INPUT DATA START

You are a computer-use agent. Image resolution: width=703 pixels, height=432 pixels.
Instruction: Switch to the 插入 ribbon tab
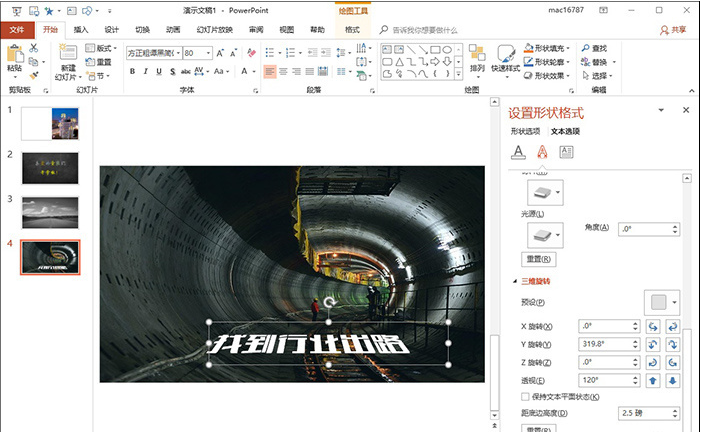tap(81, 30)
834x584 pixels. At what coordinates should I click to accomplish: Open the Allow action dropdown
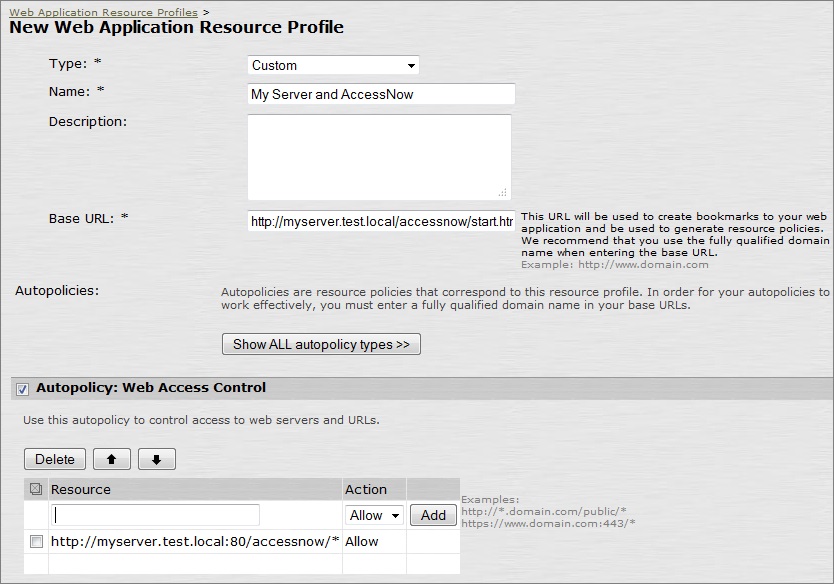tap(374, 515)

INPUT DATA END

_THE TASK_
Reproduce all lines above exactly. Leave the images out.

_SOLVED EXERCISE_
You are a computer-use agent. Image resolution: width=703 pixels, height=432 pixels.
Instruction: Switch to the 插入 ribbon tab
tap(81, 30)
834x584 pixels. At what coordinates should I click to accomplish: Open the Allow action dropdown
tap(374, 515)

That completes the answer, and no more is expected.